How does one gain muscle and lose fat? This is an issue that has bothered many. The truth of the matter is that it is a hard thing to do, but possible. In order to build new muscle tissues, the body requires energy. In other words, you will have to overfeed or consume more calories than the body needs to maintain that weight. To lose fat you need to underfeed or consume fewer calories than the body needs in order to maintain that weight. This basically means that both things must be tried at once. If that is not done you will experience slow progress and you can even give up. It is only good that the energy the body need come from the stored fats.
There are people who can achieve this and those who can’t. For instance, people using steroids, people who gained more muscle at some point but stopped working out losing all of it or most of it and lastly overweight beginners. These are the people who are capable of gaining more muscle and losing fat all at the same time. Those who cannot are all those people not mentioned above. It is the later group that has to learn how to gain muscle and lose fat.
Muscle gain phase
The true goal of muscle gain is building as much quality lean mass as possible and at the same time controlling the fat gains – keeping them at minimum. In other words, you need to gain muscle without gaining any excess fat. This is made possible by increasing your daily intake of calorie to gain more weight at an ideal rate of at most one pound per week. This requires weight training with a goal that progresses as you get stronger on each exercise.
Fat loss phase
Fat burning phase is also known as dieting down/ cutting up phase. The goal is to lose fat as fast and effectively as possible. This is done while keeping the muscle loss to a minimum at the same time. In other words, you lose fat while all lean muscle built is maintained. This is done by decreasing calorie intake so that you lose weight at one pound per week averagely. If the weight is the same and strength is maintained, it is a good sign that you are not losing any muscle. On the other hand, if there is a decrease, it’s a sign that the opposite is taking place.
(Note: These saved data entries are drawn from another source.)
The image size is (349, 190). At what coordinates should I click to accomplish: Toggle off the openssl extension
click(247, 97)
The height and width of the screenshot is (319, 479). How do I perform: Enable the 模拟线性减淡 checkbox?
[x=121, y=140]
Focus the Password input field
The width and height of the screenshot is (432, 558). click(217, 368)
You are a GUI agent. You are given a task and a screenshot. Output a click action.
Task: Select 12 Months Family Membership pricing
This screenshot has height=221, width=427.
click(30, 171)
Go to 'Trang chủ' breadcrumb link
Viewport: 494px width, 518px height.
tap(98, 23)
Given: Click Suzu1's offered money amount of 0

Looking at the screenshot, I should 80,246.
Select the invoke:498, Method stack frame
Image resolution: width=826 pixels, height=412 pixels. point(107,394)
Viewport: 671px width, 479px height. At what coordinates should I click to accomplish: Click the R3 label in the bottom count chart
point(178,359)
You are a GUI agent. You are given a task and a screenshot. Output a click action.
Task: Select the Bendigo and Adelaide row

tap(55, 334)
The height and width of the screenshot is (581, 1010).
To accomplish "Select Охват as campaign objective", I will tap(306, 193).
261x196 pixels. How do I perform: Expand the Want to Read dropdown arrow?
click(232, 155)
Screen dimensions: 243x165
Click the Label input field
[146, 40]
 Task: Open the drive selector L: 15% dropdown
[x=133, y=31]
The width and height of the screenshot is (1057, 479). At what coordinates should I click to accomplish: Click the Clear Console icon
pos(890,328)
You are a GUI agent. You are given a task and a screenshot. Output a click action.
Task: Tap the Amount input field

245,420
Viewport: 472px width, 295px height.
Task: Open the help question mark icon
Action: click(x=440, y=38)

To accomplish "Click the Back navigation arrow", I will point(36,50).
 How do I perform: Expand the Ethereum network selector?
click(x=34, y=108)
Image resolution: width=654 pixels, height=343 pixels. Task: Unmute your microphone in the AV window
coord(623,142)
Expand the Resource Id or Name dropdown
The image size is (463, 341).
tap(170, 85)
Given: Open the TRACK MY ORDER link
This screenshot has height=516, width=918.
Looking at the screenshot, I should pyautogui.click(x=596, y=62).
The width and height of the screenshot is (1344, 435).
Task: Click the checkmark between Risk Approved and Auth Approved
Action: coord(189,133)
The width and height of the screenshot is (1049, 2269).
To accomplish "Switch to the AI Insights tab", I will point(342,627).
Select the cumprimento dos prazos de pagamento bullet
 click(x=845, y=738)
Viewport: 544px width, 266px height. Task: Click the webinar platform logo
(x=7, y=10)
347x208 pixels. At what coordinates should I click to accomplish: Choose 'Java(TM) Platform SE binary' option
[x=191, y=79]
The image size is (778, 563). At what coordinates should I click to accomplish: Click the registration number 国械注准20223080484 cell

How do these phases differ and still stay the same?
In each of these phases, the difference is the calorie intake. Protein intake usually remains unchanged (1gm per pound of body weight) and fat stay at about 25% of total calorie intake. This includes fish oil supplements. Carbohydrates are used to fill the difference ( less carbohydrates to create less calories or more carbohydrates to create more calories).
The workout strategy should remain unchanged irrespective of the phase you are in. This is because there is no significant difference on what works best as far as weight training is concerned. Therefore, there will be no big changes made. All you have to do is try to remain stronger and progress in muscle gaining phase then try to maintain that strength as much as you can during fat loss phase. Thereafter, you can pick the phase to alternate and give it enough time to for it to work. When you start realizing progress you can make the switch and give it time to work as well. Do this until you get the body you want. This is how to gain muscle and lose fat.